**Work instructions**. Wherever the string "agent" shows up in the data below, copy the whole line.
· · · ·
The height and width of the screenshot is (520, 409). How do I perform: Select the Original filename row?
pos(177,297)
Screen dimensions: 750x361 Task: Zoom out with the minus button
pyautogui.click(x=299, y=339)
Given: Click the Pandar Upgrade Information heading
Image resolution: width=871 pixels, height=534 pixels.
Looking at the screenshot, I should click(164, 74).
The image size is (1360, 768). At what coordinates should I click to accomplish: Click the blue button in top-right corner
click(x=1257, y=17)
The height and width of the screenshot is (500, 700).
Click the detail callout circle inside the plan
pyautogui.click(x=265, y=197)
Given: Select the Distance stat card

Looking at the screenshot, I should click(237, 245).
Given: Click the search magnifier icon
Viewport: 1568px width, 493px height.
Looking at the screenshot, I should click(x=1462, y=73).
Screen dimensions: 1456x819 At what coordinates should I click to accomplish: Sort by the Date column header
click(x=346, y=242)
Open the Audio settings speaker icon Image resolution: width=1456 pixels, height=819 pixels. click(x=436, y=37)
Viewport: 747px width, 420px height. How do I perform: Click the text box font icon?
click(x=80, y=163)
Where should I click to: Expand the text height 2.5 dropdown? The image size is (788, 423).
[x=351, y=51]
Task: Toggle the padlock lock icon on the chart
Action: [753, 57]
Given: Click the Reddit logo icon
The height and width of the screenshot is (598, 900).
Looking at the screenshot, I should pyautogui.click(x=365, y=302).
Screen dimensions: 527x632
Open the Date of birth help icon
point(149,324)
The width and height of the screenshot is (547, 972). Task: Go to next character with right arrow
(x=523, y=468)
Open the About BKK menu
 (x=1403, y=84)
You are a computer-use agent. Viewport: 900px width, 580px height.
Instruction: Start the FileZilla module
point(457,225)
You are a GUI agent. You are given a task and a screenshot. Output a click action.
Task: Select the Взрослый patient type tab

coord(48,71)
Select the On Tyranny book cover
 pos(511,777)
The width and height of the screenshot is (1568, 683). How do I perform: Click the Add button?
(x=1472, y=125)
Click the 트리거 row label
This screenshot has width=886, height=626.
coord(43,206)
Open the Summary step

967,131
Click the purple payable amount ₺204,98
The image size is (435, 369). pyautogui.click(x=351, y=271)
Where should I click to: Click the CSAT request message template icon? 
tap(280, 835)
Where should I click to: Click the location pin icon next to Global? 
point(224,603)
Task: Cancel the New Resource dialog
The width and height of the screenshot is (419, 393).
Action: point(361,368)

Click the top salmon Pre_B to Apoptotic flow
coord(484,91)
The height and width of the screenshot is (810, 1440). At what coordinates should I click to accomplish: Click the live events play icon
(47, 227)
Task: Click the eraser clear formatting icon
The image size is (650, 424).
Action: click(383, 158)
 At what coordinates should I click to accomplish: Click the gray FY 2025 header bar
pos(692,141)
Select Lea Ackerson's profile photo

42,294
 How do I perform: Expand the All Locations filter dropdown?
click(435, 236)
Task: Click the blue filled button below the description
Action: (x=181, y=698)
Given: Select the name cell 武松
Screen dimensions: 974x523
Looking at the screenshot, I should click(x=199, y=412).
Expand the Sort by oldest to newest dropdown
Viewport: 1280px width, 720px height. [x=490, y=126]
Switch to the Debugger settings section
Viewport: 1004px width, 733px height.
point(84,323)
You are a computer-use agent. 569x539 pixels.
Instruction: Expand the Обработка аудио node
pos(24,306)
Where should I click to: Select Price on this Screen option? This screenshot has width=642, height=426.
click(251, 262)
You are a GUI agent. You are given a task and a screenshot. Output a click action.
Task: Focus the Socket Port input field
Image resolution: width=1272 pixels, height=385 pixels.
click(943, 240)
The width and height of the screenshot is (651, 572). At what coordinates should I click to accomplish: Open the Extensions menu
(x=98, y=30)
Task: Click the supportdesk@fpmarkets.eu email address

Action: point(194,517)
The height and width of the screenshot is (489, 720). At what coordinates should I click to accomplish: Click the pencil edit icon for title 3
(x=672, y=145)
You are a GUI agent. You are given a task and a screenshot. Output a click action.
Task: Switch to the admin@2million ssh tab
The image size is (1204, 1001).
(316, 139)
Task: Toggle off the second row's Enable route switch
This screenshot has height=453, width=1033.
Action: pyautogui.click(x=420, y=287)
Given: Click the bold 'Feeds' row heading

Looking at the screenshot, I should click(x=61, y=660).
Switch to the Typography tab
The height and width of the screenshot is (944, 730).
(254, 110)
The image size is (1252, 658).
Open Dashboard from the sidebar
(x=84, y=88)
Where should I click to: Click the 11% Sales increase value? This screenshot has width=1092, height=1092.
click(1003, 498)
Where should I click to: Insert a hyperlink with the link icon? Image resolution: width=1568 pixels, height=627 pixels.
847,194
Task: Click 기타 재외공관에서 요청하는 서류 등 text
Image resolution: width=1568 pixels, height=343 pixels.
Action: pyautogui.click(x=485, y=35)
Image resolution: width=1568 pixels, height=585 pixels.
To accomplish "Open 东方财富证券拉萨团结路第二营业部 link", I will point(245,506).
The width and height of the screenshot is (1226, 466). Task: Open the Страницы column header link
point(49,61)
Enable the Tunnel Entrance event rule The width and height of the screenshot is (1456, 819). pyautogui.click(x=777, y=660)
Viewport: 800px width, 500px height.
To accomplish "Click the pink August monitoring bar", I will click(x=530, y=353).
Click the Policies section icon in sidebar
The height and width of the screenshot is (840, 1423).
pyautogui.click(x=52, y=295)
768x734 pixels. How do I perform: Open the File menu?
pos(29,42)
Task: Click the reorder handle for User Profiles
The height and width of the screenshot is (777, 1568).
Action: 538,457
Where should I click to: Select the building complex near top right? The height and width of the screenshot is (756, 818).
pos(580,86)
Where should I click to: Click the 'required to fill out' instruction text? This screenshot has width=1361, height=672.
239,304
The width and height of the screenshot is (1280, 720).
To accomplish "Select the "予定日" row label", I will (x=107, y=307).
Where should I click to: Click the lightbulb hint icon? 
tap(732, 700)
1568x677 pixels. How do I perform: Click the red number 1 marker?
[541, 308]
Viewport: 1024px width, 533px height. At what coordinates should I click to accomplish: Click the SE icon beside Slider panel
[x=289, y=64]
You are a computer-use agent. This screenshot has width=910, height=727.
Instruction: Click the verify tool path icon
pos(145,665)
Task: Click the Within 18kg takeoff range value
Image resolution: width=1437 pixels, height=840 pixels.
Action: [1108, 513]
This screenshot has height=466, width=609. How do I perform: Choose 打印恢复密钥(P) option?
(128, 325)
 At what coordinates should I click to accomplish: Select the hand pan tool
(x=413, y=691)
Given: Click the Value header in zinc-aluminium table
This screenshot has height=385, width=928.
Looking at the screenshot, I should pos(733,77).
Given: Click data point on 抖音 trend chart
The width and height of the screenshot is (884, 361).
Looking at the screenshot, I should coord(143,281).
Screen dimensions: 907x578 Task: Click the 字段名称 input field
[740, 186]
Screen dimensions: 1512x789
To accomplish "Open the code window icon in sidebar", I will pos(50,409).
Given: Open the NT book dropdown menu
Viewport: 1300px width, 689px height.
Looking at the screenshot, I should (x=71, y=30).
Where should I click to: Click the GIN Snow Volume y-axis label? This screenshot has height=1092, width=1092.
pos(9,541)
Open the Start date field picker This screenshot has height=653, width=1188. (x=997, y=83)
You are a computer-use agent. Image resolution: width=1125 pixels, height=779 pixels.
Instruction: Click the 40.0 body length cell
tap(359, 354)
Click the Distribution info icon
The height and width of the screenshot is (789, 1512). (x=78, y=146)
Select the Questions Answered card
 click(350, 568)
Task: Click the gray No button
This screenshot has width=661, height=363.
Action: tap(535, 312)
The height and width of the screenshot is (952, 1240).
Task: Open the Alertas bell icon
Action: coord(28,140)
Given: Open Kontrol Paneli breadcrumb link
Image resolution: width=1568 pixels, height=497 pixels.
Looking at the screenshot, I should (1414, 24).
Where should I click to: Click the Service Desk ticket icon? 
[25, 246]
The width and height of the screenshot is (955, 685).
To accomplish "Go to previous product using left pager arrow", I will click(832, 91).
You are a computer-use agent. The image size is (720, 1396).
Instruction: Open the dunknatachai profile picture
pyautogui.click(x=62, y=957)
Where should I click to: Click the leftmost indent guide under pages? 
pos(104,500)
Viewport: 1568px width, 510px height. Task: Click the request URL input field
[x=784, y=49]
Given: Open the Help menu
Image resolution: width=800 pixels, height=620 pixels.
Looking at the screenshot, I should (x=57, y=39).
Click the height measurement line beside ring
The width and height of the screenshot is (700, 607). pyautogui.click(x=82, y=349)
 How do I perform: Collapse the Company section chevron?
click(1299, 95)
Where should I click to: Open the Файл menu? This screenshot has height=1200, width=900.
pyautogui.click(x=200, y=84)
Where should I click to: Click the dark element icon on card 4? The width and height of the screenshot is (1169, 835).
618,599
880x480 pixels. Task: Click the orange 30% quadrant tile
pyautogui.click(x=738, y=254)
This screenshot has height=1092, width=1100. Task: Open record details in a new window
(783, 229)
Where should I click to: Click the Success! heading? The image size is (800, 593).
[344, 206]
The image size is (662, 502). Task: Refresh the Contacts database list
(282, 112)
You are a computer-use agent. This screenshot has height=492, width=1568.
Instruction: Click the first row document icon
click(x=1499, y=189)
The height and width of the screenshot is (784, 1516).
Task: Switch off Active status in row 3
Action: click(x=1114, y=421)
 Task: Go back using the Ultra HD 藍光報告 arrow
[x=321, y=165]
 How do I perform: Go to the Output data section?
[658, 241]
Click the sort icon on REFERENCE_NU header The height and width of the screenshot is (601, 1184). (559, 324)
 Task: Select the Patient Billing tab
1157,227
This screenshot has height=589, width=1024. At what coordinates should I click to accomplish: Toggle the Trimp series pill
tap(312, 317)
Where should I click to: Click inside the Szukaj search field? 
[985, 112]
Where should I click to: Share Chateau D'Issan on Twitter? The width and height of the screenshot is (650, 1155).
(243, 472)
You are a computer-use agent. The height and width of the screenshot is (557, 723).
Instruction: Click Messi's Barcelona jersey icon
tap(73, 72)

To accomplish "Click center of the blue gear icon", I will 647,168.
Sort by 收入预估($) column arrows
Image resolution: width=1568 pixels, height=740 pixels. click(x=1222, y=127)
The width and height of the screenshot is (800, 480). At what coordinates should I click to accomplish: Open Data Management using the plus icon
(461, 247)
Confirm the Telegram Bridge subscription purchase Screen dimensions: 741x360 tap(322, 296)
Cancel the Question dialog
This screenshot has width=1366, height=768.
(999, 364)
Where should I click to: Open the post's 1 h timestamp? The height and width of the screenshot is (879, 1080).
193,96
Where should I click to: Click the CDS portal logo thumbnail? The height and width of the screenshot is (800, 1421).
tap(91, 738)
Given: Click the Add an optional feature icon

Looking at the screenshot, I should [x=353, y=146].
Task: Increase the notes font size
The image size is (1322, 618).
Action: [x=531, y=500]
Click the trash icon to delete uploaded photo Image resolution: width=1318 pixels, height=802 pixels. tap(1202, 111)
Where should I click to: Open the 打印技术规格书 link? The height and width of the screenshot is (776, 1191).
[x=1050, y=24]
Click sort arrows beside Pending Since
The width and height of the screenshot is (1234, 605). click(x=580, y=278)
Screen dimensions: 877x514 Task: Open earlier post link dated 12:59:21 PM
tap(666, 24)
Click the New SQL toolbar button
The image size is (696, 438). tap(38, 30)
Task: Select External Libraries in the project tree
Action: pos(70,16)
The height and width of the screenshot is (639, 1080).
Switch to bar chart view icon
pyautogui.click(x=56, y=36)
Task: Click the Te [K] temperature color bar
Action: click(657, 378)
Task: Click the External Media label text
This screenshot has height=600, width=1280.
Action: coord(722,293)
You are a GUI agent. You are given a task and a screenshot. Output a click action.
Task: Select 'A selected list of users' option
· · · ·
**Answer to the exercise**.
You are a computer-use agent. Viewport: 900px width, 580px height.
You are a GUI agent. You are given a task and a screenshot. Output a click action.
You are a computer-use agent. 569x539 pixels.
You are a GUI agent. You are given a task and a screenshot. Output a click action.
You are a GUI agent. You are given a task and a screenshot. Output a click action.
You are a computer-use agent. This screenshot has width=910, height=727.
You are a computer-use agent. Image resolution: width=1125 pixels, height=779 pixels.
You are a computer-use agent. The image size is (720, 1396).
You are a computer-use agent. This screenshot has height=492, width=1568.
You are a computer-use agent. The height and width of the screenshot is (557, 723).
You are a GUI agent. You are given a task and a screenshot. Output a click action.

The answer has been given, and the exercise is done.